AVAILABLE DATA: Begin

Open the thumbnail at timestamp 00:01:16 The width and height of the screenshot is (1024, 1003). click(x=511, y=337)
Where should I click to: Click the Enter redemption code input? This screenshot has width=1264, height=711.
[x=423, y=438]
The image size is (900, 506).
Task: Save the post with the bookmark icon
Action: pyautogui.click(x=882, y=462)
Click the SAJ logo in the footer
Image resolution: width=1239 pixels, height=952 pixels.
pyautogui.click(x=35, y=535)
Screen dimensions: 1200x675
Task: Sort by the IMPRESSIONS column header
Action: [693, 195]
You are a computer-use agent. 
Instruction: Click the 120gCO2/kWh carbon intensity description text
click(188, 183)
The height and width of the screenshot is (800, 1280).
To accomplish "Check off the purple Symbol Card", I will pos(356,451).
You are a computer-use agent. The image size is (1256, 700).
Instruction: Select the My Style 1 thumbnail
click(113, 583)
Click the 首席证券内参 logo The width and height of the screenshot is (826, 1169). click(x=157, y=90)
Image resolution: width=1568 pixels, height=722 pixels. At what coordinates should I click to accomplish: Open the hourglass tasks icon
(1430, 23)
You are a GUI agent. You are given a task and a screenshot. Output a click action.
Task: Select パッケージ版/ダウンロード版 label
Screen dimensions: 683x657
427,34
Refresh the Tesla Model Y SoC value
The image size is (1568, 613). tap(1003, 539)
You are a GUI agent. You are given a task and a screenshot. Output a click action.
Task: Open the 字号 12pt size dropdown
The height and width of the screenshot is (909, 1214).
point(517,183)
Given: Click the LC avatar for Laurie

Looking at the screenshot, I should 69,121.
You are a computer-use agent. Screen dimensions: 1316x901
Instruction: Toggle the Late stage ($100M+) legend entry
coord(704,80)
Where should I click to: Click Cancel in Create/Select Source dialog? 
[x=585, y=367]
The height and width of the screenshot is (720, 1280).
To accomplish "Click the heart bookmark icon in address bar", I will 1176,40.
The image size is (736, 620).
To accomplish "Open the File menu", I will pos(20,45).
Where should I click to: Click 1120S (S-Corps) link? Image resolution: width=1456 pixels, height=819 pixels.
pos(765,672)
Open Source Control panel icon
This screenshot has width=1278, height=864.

AVAILABLE DATA: End

What this exercise asks for is every line of the data above with the word "will".

RESULT BELOW:
To accomplish "Check off the purple Symbol Card", I will pos(356,451).
To accomplish "Click the heart bookmark icon in address bar", I will 1176,40.
To accomplish "Open the File menu", I will pos(20,45).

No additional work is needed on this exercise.